Photo via @carolinecalloway on Instagram

Life

Here Are All The Questions We Still Have About Caroline Calloway

WHO owns a leopard-skin coat and isn't also a Disney villain?

by Allison Stubblebine

Yesterday, The Cut published an essay by Natalie Beach, a former friend and ghostwriter for internet It Girl du jour, Caroline Calloway. If you don't know who Calloway is, her original claim to fame came from her failed creativity workshop tour and dropped book deal, and, to be honest, everything surrounding her story is kind of uncomfortable and sad, but also, it's left us with some questions that we just have to ask. We don't expect answers. We just want to get it out of our system and never think about it again.

How do you miss three non-refundable flights because of bad winds?

Beach wrote in the essay that, while she and Calloway were in Italy, they "missed three non-refundable flights because of bad wind." What? How? Huh? No.

Who owns a genuine leopard-skin coat and isn't a movie villain?

One of the more bizarre offhand details about Calloway was that Beach wrote that she owned a "genuine-leopard-skin coat." This is either some Cruella de Vil kind of shit, or "some colonialist shit" as @BeeBabs put it. Or, like, it isn't true? Because, maybe Beach just doesn't know that it was probably just leopard patterned? Hard to say.

WHERE are the missing Yale plates?

Apparently, Calloway is obsessed with Yale because she was rejected from it and forced to attend NYU instead. (Ouch!) So, Beach gave Calloway a gift of "three dinner plates stamped with the Yale crest that [Beach's] mom had found outside a campus building," and scribbled "fuck it" in Sharpie on the back. Beach writes: "When Caroline unwrapped them, she broke into tears. Real tears." Fast-forward to weeks later when Calloway told Beach "the Yale plates had been stolen out of her apartment," along with her Exeter ring, but, for some reason, all of her "Apple products and antique furniture" were left behind. Later, Beach saw Calloway wearing her Exeter ring, but the plates were never found. Where are they? No, really. The plate thing is so strange.

Who impulse buys purebred dogs?

Beach writes of Calloway, "I'd always known she couldn't arrive at the airport at the suggested time, be bothered with classwork, take care of the King Charles spaniels she impulse bought, but I had held on to the fantasy that she didn't care about that small stuff because she was busy with the grand plans that would change my life." But, back up for a second: What does Beach mean when she says Calloway impulse bought King Charles spaniels? A dog—or, rather, dogs—is the last thing you should impulse buy! Maybe she is the kind of person to wear a genuine leopard-skin coat after all???

Who rips out carpeting on a whim just to have exposed wood floors?

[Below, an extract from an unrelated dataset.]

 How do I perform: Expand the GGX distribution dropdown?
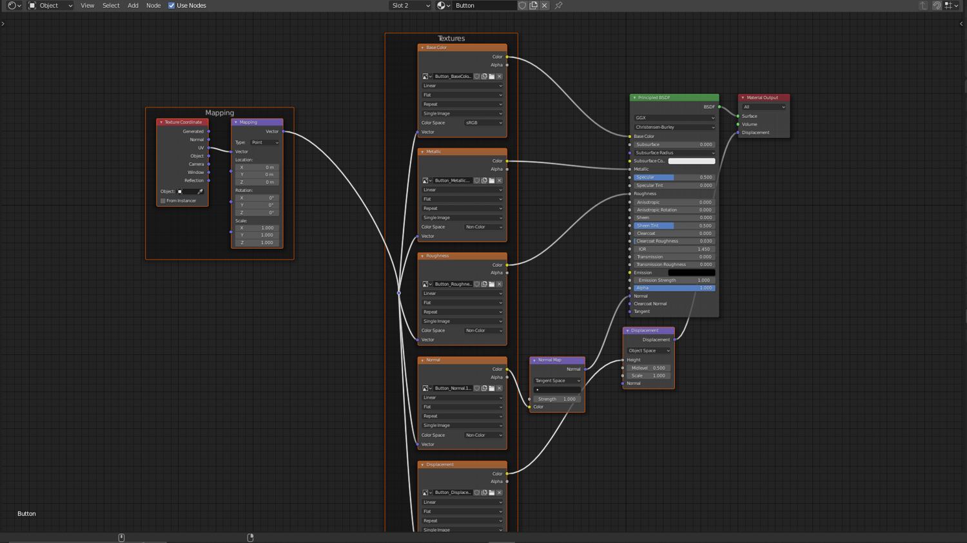[674, 118]
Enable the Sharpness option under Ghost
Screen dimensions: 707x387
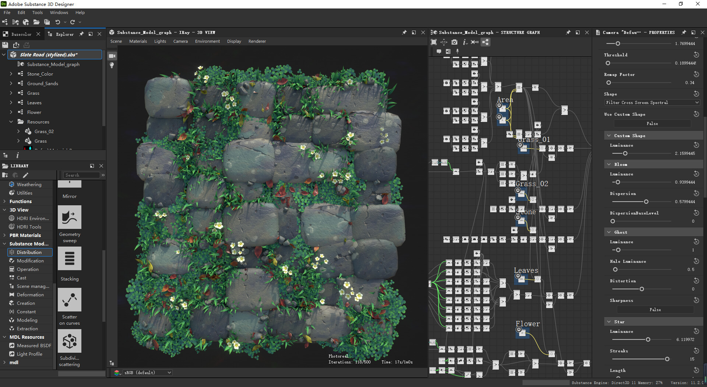pyautogui.click(x=655, y=310)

Clearly, there are plenty of chaotic details to Calloway and Beach's story, but apparently while Calloway was studying in Cambridge, she'd personally "ripped up the wall-to-wall carpet and shoved the squares into her closet because she had always wanted exposed wood floors, but you couldn't even step out of bed without getting splinters." Beach adds, "I spent my first couple of days adjusting from jet lag and pulling shards of wood from my feet with nail clippers."

Who regifts Glossier?

For someone who sells craft store rip-offs of Matisse on Instagram, Calloway should have considered making Beach a present instead of just regifting old Glossier. Literally so lazy!

Where did Beach work, if not New York's only pencil store?

Beach claims she worked at a pencil store, but the owner of New York City's only pencil store says she didn't. So what's the truth? We will probably never know. But this does remind us of how much we love the smell of a freshly sharpened pencil. So that's nice.

Why did Beach think Minetta Tavern served lettuce wraps and pesto minestrone?

Beach details a meal that she had with Calloway at New York's Minetta Tavern, a place known for its steak and burger. But, Beach says she ate "lettuce wraps" and "pesto minestrone" and... pork belly? Um, no. As Casey Johnston pointed out on Twitter (with an accompanying era-specific Minetta Tavern menu), that couldn't have happened. So, is Beach confusing the restaurant she went to? Or what she ate? Did nobody fact check this?

Is the biggest scam of all NYU?

Beach and Calloway both attended NYU; only Beach graduated, but clearly, the school was the biggest scam of the whole piece, since, even with a BFA, she didn't exactly have an easy time finding work. Apparently, learning to write creative nonfiction only qualifies you to do things like harvest lettuce on top of the Whole Foods, install fences, edit college essays, and package jewelry to be sold at Urban Outfitters.